Records for the exercise:
BEGIN

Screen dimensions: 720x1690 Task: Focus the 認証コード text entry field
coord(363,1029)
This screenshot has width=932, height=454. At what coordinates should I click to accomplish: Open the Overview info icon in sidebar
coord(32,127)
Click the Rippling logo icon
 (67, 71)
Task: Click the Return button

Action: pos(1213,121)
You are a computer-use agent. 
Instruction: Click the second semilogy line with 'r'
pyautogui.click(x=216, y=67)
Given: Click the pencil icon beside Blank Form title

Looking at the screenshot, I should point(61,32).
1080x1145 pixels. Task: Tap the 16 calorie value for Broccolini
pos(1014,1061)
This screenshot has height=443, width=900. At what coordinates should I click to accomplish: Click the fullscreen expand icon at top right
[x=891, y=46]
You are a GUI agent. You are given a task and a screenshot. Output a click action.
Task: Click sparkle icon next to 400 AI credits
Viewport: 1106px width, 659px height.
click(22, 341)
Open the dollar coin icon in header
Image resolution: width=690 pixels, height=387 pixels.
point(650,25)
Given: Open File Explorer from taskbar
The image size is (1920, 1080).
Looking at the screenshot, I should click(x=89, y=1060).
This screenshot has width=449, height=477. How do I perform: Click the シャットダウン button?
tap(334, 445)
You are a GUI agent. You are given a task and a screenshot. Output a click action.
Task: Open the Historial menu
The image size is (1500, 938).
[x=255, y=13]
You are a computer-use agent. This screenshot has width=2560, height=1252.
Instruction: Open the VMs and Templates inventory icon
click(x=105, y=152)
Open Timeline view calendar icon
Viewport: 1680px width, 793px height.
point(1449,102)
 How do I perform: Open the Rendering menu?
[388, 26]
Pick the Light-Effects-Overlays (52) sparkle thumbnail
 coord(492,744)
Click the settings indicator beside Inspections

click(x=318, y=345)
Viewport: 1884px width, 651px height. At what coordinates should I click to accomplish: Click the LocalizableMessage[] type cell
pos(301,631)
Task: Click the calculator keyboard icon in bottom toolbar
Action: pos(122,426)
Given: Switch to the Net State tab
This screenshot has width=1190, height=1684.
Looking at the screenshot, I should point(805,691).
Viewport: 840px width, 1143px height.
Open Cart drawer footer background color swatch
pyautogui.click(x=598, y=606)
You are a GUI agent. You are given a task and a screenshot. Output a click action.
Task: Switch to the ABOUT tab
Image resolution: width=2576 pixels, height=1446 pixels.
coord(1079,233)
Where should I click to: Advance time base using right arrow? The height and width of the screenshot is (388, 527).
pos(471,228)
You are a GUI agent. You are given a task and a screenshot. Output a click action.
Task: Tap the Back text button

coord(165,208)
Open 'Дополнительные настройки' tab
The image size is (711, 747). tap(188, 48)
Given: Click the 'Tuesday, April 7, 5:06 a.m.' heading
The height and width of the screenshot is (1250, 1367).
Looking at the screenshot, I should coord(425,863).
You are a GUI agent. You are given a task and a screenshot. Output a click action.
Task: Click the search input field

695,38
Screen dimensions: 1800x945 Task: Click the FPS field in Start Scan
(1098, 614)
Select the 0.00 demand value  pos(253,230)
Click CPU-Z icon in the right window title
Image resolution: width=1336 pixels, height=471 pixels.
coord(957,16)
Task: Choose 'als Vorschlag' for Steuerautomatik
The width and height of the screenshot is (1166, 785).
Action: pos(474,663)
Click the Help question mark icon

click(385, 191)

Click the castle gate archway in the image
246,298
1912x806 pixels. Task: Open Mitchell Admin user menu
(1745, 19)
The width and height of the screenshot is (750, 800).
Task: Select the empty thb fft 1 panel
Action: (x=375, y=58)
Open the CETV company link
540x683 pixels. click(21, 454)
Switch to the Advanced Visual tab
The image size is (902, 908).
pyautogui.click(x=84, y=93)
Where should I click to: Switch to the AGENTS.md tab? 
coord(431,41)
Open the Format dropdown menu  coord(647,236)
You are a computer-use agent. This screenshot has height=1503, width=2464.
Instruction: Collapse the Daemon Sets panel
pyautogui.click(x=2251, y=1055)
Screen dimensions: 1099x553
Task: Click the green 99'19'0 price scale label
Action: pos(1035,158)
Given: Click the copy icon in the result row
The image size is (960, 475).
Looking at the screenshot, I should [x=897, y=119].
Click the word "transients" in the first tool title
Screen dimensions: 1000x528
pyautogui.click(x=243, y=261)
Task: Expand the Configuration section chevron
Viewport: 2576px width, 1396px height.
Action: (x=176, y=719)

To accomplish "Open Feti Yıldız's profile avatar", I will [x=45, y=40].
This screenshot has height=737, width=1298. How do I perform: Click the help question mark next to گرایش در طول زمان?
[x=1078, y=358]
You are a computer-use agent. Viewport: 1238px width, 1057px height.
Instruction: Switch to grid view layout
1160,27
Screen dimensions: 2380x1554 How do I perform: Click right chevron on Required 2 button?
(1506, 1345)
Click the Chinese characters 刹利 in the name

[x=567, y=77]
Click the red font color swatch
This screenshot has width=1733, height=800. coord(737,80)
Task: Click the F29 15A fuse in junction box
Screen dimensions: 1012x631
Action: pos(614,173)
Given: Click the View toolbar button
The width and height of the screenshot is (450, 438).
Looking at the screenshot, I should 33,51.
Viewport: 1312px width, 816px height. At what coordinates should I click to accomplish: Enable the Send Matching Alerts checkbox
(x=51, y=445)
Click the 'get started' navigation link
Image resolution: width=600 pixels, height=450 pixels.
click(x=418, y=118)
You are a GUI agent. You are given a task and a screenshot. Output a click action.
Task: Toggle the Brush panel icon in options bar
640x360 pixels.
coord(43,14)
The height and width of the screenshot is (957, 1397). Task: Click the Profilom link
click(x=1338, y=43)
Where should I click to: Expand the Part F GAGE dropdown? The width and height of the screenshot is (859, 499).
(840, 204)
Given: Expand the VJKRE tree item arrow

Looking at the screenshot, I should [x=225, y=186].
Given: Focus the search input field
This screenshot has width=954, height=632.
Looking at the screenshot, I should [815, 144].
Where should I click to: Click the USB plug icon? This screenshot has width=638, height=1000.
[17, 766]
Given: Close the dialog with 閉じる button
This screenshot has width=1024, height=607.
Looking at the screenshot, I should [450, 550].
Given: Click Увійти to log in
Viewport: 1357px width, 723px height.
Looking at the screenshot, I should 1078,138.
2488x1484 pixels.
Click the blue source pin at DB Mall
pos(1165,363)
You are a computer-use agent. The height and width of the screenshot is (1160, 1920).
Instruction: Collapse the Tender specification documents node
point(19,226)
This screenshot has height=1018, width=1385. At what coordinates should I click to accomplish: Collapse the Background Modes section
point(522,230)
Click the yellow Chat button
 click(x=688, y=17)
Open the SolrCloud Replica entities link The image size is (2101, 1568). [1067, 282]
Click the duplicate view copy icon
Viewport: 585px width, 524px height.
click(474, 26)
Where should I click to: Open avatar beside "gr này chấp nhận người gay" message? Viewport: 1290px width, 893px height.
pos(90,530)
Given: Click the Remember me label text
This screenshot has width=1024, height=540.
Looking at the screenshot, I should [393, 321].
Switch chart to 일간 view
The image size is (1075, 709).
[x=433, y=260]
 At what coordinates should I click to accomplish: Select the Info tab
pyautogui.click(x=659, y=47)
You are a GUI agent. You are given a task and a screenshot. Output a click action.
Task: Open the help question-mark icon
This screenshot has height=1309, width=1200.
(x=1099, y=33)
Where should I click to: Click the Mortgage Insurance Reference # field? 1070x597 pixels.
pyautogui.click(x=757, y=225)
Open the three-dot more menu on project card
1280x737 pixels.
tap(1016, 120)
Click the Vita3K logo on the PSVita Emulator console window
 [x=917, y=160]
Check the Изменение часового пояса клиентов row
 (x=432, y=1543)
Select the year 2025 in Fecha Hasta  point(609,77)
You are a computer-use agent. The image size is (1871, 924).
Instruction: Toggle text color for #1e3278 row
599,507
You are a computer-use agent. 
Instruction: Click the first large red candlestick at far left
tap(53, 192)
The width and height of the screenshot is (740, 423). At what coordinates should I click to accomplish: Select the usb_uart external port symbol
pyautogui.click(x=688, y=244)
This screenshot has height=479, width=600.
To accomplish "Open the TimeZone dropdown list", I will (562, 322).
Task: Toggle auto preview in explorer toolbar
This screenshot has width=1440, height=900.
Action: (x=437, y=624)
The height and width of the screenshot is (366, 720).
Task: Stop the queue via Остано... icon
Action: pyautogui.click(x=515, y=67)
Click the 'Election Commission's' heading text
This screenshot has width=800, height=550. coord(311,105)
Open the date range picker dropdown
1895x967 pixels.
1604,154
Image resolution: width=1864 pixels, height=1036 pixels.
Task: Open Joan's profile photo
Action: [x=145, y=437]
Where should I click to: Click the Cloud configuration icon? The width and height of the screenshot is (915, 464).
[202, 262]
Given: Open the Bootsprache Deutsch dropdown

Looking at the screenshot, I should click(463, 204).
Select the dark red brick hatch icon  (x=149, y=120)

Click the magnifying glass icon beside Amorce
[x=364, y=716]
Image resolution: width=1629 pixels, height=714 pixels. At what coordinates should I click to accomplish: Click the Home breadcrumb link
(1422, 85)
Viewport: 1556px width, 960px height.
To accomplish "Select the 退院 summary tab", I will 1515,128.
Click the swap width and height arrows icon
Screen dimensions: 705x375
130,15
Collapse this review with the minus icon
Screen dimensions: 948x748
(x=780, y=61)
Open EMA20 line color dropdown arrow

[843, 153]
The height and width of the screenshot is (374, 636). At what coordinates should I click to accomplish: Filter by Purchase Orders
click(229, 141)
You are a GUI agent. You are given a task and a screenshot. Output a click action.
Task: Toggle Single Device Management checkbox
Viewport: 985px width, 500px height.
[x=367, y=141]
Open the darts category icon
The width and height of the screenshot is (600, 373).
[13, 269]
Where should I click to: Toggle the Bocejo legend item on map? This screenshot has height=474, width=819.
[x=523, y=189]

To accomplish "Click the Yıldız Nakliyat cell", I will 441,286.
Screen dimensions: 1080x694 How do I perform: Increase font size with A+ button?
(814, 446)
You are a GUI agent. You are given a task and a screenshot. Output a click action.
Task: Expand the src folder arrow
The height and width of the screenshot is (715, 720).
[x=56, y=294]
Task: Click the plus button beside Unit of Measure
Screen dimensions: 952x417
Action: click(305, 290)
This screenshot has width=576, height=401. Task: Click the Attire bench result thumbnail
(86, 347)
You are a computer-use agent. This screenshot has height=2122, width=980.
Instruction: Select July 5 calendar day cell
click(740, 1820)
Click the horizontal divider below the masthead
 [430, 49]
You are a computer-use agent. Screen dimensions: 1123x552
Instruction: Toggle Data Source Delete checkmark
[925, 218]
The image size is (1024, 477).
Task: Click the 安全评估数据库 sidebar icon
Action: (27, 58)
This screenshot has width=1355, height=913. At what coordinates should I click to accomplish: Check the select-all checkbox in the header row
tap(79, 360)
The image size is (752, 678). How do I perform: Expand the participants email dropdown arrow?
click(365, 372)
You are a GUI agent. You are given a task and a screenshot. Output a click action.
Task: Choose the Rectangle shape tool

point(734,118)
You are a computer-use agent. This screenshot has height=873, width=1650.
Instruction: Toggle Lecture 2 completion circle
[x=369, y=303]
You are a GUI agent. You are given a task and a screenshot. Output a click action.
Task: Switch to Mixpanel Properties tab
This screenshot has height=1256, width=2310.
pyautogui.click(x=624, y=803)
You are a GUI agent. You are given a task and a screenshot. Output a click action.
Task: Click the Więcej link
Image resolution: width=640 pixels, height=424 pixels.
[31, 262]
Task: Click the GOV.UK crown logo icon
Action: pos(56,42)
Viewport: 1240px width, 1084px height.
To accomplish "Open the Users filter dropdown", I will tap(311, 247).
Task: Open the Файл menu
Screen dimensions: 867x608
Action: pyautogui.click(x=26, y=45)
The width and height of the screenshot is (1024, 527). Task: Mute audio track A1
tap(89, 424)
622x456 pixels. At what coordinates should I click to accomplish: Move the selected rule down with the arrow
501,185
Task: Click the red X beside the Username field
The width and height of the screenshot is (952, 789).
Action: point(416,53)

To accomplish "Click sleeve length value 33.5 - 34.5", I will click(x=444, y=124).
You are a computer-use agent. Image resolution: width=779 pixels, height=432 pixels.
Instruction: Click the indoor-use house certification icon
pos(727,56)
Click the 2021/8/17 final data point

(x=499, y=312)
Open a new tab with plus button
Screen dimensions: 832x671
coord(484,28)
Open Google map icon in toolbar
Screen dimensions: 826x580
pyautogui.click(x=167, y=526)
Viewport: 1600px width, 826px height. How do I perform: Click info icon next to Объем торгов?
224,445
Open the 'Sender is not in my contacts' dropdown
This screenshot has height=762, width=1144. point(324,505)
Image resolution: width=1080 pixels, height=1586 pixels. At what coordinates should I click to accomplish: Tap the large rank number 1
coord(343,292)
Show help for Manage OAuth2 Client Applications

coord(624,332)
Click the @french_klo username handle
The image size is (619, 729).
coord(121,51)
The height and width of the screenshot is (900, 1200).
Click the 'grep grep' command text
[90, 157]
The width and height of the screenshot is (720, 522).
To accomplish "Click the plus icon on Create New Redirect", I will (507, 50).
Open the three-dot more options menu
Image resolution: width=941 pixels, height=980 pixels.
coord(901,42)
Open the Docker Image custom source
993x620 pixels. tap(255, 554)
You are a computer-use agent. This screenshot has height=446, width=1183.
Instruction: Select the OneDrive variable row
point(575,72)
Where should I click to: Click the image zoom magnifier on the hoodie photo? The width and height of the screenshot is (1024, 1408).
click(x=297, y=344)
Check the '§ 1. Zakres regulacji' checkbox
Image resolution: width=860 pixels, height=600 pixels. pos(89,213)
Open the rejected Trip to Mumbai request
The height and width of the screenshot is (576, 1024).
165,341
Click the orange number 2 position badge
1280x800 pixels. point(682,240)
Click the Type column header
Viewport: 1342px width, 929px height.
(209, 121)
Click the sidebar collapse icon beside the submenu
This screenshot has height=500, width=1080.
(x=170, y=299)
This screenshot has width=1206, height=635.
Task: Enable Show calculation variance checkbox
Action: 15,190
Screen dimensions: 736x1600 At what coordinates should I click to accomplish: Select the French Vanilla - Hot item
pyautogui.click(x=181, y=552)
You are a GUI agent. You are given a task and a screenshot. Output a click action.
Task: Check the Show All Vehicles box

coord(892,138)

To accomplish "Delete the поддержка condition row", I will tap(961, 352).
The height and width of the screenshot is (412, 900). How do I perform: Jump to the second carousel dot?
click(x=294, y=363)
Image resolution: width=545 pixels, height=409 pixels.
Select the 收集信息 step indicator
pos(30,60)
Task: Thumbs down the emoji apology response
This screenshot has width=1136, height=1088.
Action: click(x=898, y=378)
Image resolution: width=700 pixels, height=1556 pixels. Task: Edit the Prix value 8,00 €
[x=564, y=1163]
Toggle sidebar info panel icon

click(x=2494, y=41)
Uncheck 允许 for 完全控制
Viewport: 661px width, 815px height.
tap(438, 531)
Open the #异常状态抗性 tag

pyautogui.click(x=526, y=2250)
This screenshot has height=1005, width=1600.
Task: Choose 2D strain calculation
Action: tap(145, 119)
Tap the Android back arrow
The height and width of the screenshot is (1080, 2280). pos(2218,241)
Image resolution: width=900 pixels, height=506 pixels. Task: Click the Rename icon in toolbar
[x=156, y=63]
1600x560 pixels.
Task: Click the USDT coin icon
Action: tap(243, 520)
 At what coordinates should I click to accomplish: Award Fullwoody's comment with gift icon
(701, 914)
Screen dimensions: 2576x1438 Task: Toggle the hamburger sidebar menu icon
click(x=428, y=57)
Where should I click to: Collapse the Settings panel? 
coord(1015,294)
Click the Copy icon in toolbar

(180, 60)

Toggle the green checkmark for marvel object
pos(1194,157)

END

Replace "folder" with "directory" in everything from the line containing "Where should I click to: Toggle" down to the line containing "[x=56, y=294]" above, and give those lines again with nothing else altered.

Where should I click to: Toggle the Bocejo legend item on map? This screenshot has height=474, width=819.
[x=523, y=189]

To accomplish "Click the Yıldız Nakliyat cell", I will 441,286.
Screen dimensions: 1080x694 How do I perform: Increase font size with A+ button?
(814, 446)
You are a GUI agent. You are given a task and a screenshot. Output a click action.
Task: Expand the src directory arrow
The height and width of the screenshot is (715, 720).
[x=56, y=294]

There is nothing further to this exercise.